Eric Secemsky, MD: Deepak, 1 thing that’s interesting about our conversation is we’re talking about screening and identifying polyvascular. I think labeling the patient with this disease and saying, “This is what have,” is important to engage them and obviously our entire health care team. But why is that you should get a colonoscopy at age 45? Nobody questions the value of that. The most common condition in medicine leaves the most burden of events. We’re still a little hesitant to push for studies and things that identify athero. If we want to eradicate the most common thing killing people, we want to bend the curve of cardiovascular disease. Why are we saying that if you came to the cath lab, we shouldn’t know if you have PAD? We shouldn’t know if you have carotid disease. That’s a little on the edge. I get it. But I’m saying that because for cancer screening, we do all kinds of things. To highlight, we haven’t changed cancer mortality in 50 years despite amazing therapies. But they’re very personalized. We’re changing cardiovascular mortality, yet we’re scared to go look for more vascular disease.

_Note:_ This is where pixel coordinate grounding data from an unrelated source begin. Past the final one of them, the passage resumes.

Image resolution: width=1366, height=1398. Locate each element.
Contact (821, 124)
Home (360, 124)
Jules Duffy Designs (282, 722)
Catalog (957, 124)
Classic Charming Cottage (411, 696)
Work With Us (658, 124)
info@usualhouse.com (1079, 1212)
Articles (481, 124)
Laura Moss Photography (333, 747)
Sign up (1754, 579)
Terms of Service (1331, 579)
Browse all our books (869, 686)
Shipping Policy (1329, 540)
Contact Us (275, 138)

Deepak Bhatt: MD, MPH: That’s a really interesting comment. It makes me think deeply about a lot of issues. Part of the hesitancy in cardiovascular medicine is that we’re so evidence based. If there isn’t a trial proving that a screening technique works, we say, “We can’t do that.” But what will change things isn’t necessarily doing to do a bunch of large trials. Maybe we will. I hope we do. But patients, even healthy people, are going to change it. It’s the cost and availability of screening, which is just there for the masses. People can get a carotid ultrasound without the doctor even being in the loop, for example. Or a CT scan of their coronaries. They’re going to do it whether there’s evidence or not. Many times, we’ll be left with the question of what we do with those data in the absence of clinical trials showing that strategy. It’s happening with wearables—maybe it’s a good idea for patients to detect A-Fib [atrial fibrillation] on their own. Maybe I don’t think it’s a good idea. But it doesn’t matter what I think. It’s probably better. I’ll help, as a community, to steer that technology so they’re providing value to patients and, more broadly, the health care system.

It’s been a great discussion on polyvascular disease. I hope the audience enjoyed that.